O inglês, o francês e o espanhol: são já três os candidatos a comissário que correm o risco de chumbar nesta primeira época de exames junto do Parlamento Europeu. Juncker já entrou em campo para defender a sua equipa. Carlos Moedas está a salvo.
Guerra esquerda-direita ameaça decapitar Comissão Juncker
Eva Gaspar 02 de outubro de 2014 às 19:40

Todos eles vêm de grandes países; todos eles foram indigitados para pastas relevantes; todos eles são de famílias políticas distintas e poderosas; todos eles têm algum telhado de vidro (quem não tem?). Em suma: as condições são mais do que favoráveis para a ocorrência de fogo cruzado entre as principais forças políticas do Parlamento Europeu e esse risco pode estar a materializar-se, ameaçando os alicerces da nova Comissão Europeia de Jean-Claude Juncker que, à partida, deverá tomar posse em 1 de Novembro.

 

Há vários comissários a suscitar dúvidas, mas são especialmente três os ameaçados de ser chamados a uma segunda audição. O conservador espanhol Arias Canete, indigitado para supervisionar a área do Clima e Energia, está a ser apertado pelos socialistas que querem saber mais sobre os seus investimentos e da sua família em empresas petrolíferas. O britânico Jonathan Hill enviado por David Cameron (cujo partido está no Grupo dos Reformistas) foi nomeado para os Serviços Financeiros e está a ser acusado de ter espalhado muito "charme" enquanto fornecia respostas "pouco convincentes" sobre a pasta que irá dirigir e sobre como pretende gerir os interesses (frequentemente divergentes) da Europa no seu todo com os da City londrina.

 

O socialista francês Pierre Moscovici (na foto) também está na berlinda, após a audição parlamentar que decorreu esta manhã.  Sobretudo mais à direita, e possivelmente em retaliação ao cerco que os socialistas estão a fazer a Arias Canete, os eurodeputados não perderam a oportunidade de chamar a atenção para o "paradoxo" e "ausência de credibilidade" de querer pôr um antigo ministro das Finanças de um país que continua a pedir mais tempo para controlar o défice no limite máximo de 3% no lugar de comissário para os Assuntos Económicos onde terá de puxar as orelhas a quem não cumpre as regras.
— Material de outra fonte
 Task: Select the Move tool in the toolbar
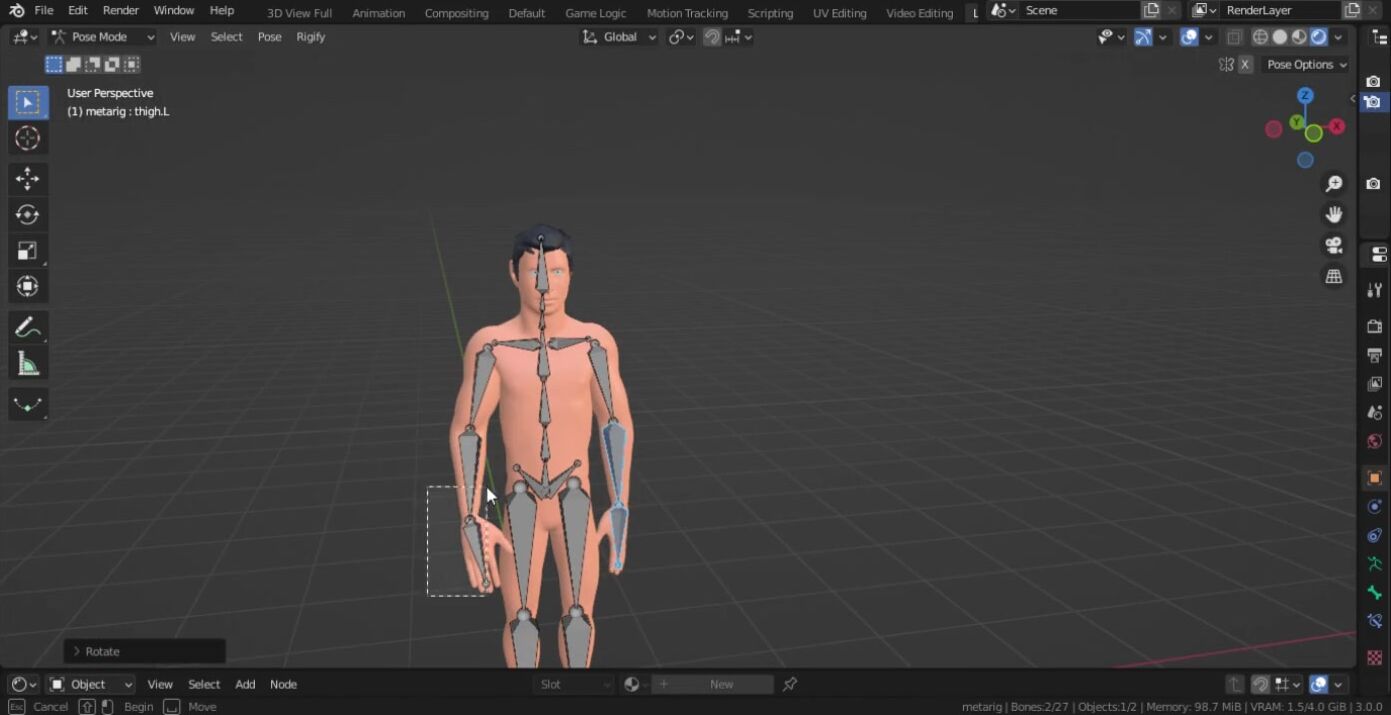coord(27,179)
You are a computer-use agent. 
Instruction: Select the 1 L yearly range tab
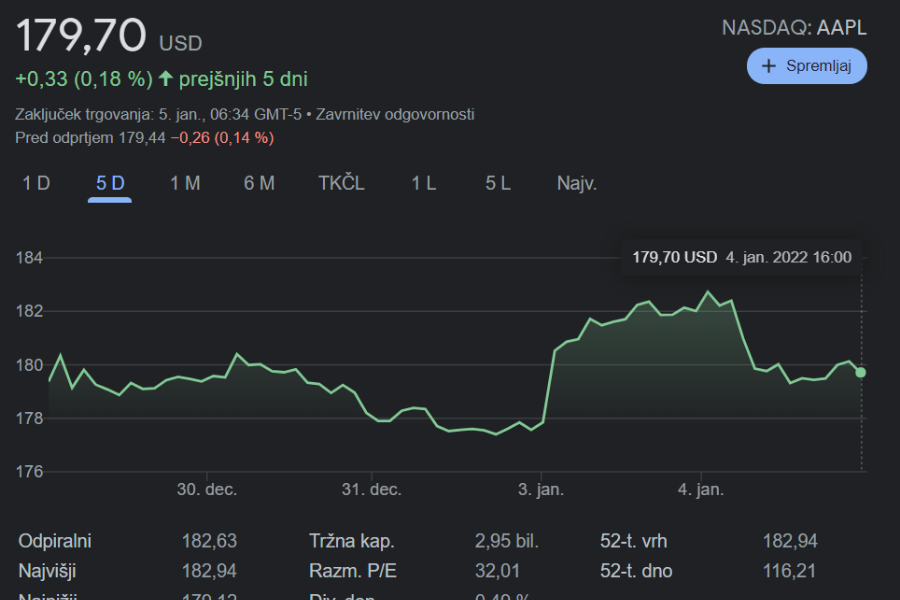[x=424, y=183]
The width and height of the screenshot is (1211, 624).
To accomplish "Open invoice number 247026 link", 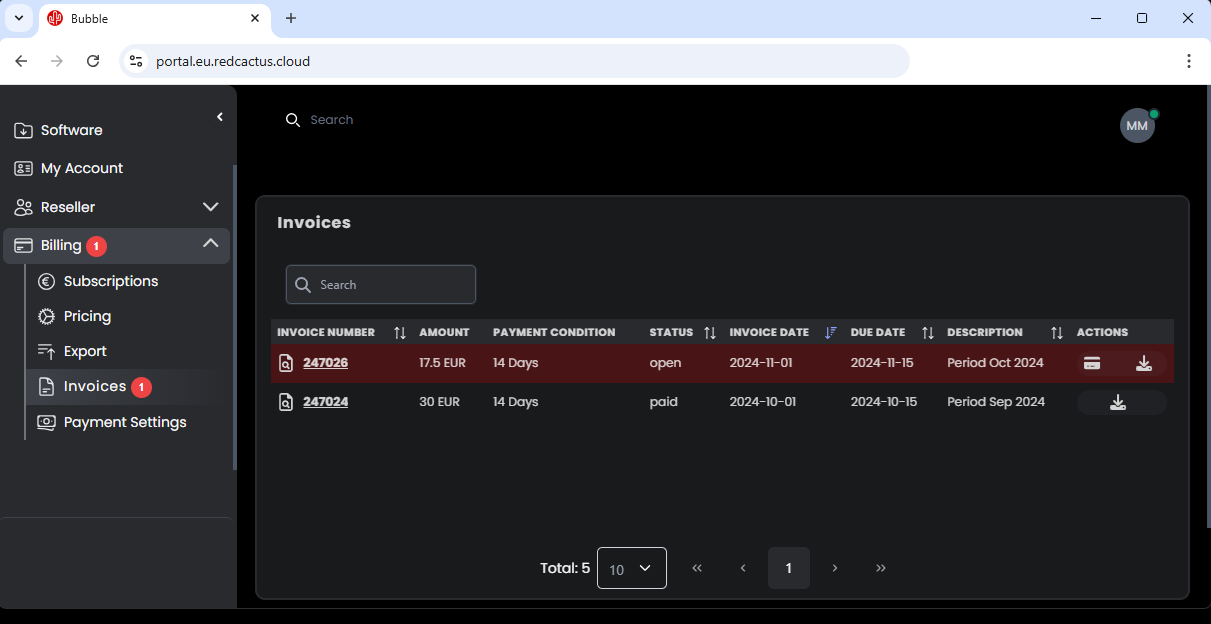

"Podem contar comigo como árbitro justo e imparcial", garantiu, ao prometer que "as regras serão a minha única bússola" e ao repetir – segundo relata a Reuters em francês, inglês e em alemão - que "todos os países têm de respeitar o Pacto" de Estabilidade e Crescimento, precisando que irá usar a flexibilidade permitida pelas regras orçamentais para que os países possam promover o investimento, o crescimento e o emprego.

 

"Ninguém de boa-fé pode imaginar que você deve ficar com uma responsabilidade na Europa que qual falhou como ministro das Finanças de França", atirou Alain Lamassoure, que chefia a delegação francesa de centro-direita no seio do Partido Popular Europeu (PPE).

 

Burkhard Balz, o alemão também membro do PPE e que preside à poderosa comissão parlamentar de assuntos económicos, também não gostou da prestação de Moscovici. "As suas respostas sobre o tempo em que era ministro das Finanças (até há seis meses) foram muito fracas. Não mostrou também qualquer visão sobre o futuro da União Monetária".

 

Em contrapartida, os socialistas aplaudiram com entusiasmo a sua escolha. Citada pelo EuObserver, Elisa Ferreira disse que Moscovici dará um "excelente comissário", tendo mesmo considerado que fez "a melhor prestação " até à data. As audições aos 27 candidatos a comissários começaram nesta semana e terminam na terça-feira, 7 de Outubro.

 

O forte risco de vários dos seus comissários morrerem no campo de batalha política do Parlamento Europeu levou Jean-Claude Juncker a intervir.  "O presidente eleito Juncker acredita que todos os candidatos até agora submetidos a audições demonstraram de forma convincente a sua competência e o compromisso europeu", afirmou o seu porta-voz, citado pela Reuters que cita fontes parlamentares segundo as quais a confirmação de Moscovici "poderá ser adiada até a próxima semana e ser tratada como parte de um pacote político que envolve outras nomeações contestadas".

 

Carlos Moedas, o comissário português, passou o seu exame sem sobressaltos.